▶ 本文
>>>>>

今は自宅かレンタルオフィスのいずれかを作業場として開発などを行いつつ、本社がある渋谷には1泊2日の出張を月2回するようなペースで仕事をしています。基本は Slack でテキストチャットによるコミュニケーションをメインとしつつ、必要があれば MTG に Hangout でビデオチャットで参加します。
生産性は大して上がらない
期待していた生産性は、それほど向上することはありませんでした。
東京にさえいなければ気軽に MTG に呼び出されることもありませんし、開発に充てることが可能な時間は若干増えています。通勤時間が長いひとはもっと恩恵があったかもしれませんが、私の通勤時間は家から10分ちょいだったので、そこまで恩恵を得られませんでした。生産性が上がる環境をどこにでも自分で作れる人と、やっぱりオフィスが一番という人も分かれるので、その辺もケースバイケースでしょう。
生活の自由度は上がる
生活の自由度はすごく上がります。ものすごーく上がります。

<<<<<

▶ 提供データ
>>>>>

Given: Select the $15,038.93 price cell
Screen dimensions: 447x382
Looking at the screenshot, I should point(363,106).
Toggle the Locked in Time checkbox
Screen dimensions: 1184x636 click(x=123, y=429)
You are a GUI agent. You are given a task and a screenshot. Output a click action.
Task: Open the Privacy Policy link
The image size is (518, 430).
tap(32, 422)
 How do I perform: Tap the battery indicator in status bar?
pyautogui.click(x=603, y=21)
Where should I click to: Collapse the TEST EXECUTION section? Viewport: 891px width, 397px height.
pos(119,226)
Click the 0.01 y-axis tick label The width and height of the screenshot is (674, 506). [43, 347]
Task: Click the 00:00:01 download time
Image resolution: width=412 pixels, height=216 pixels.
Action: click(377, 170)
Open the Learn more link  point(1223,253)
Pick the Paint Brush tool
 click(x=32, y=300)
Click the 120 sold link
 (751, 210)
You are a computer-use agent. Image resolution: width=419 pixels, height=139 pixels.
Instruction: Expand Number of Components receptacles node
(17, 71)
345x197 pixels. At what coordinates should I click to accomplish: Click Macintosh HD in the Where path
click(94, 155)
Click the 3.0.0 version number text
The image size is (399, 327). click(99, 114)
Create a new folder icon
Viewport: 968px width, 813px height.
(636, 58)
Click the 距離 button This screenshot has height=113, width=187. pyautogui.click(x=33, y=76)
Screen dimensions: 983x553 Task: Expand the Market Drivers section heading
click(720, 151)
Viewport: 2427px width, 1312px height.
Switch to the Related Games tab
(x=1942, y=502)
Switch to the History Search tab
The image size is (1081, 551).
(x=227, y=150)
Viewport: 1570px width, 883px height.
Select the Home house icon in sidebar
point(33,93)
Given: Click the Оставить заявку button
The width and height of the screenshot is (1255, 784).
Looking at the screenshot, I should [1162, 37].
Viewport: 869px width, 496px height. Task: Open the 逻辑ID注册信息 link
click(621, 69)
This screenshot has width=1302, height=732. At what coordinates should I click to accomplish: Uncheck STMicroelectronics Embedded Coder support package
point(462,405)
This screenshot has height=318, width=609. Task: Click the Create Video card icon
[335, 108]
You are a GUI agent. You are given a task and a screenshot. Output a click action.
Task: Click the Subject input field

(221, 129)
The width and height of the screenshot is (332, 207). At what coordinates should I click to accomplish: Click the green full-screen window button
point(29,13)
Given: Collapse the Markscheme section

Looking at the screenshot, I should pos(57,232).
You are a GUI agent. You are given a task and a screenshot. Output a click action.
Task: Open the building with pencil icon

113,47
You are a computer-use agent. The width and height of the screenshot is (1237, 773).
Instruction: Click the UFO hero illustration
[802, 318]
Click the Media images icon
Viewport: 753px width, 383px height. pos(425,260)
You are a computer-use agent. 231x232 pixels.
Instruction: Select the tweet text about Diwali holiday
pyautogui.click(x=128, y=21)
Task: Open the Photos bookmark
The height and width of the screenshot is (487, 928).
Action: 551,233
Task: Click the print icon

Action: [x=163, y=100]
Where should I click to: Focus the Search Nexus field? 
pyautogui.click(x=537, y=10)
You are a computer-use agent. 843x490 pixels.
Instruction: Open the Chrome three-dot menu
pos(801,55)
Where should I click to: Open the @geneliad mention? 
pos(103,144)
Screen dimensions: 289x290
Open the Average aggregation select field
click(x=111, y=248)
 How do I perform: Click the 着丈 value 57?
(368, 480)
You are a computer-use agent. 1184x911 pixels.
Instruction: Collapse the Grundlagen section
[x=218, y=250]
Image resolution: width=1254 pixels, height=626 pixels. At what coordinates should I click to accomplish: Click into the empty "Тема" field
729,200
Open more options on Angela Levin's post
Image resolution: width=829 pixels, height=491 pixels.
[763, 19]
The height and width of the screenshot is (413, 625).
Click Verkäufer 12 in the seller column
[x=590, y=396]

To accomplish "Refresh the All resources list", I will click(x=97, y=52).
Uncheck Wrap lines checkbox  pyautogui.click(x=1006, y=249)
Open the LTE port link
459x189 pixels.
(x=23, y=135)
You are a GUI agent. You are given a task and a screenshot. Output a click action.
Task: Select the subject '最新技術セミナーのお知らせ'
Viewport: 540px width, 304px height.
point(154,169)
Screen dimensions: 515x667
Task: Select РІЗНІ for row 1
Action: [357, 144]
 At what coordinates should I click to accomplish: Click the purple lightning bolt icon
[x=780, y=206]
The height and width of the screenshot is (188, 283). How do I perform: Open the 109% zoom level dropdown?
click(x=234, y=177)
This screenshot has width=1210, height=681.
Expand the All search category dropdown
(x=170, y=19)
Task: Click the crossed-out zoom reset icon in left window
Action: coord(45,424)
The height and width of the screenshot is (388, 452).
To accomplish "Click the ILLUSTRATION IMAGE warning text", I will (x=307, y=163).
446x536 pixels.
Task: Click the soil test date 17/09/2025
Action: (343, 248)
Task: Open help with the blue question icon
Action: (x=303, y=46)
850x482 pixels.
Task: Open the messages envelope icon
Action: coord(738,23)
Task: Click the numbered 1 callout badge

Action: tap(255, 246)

<<<<<

▶ 課題の指示
リモートワークについての本文によると、渋谷の本社への出張はどのようなペースで行われていますか。

▶ 最終解答
1泊2日の出張を月2回のペースで行っています。